### WHAT YOU ARE ASKED TO DO
Put every line of the material below into a numbered list, leaving out blank lines. Omit the pictures from your answer.
>> Start STORED RECORDS
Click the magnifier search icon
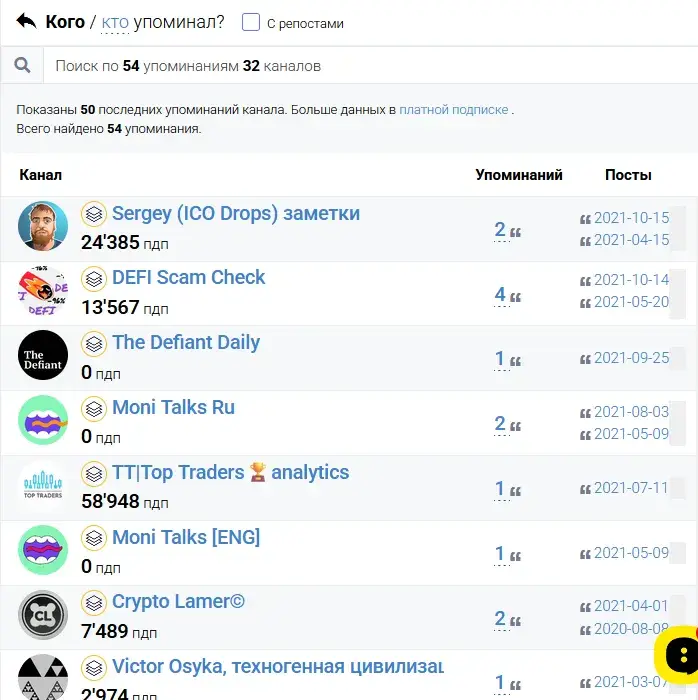Image resolution: width=698 pixels, height=700 pixels. tap(22, 66)
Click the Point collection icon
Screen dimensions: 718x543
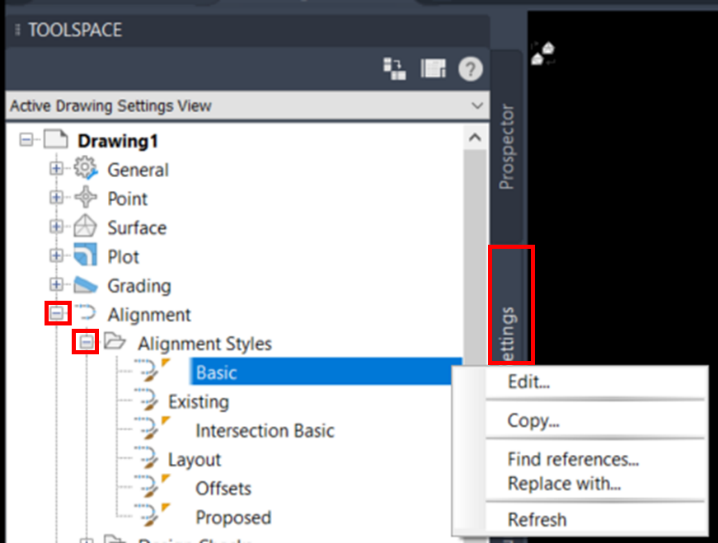point(86,199)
>> End STORED RECORDS
### RESPONSE FOR THIS EXERCISE
1. Click the magnifier search icon
2. Image resolution: width=698 pixels, height=700 pixels. tap(22, 66)
3. Click the Point collection icon
4. Screen dimensions: 718x543
5. point(86,199)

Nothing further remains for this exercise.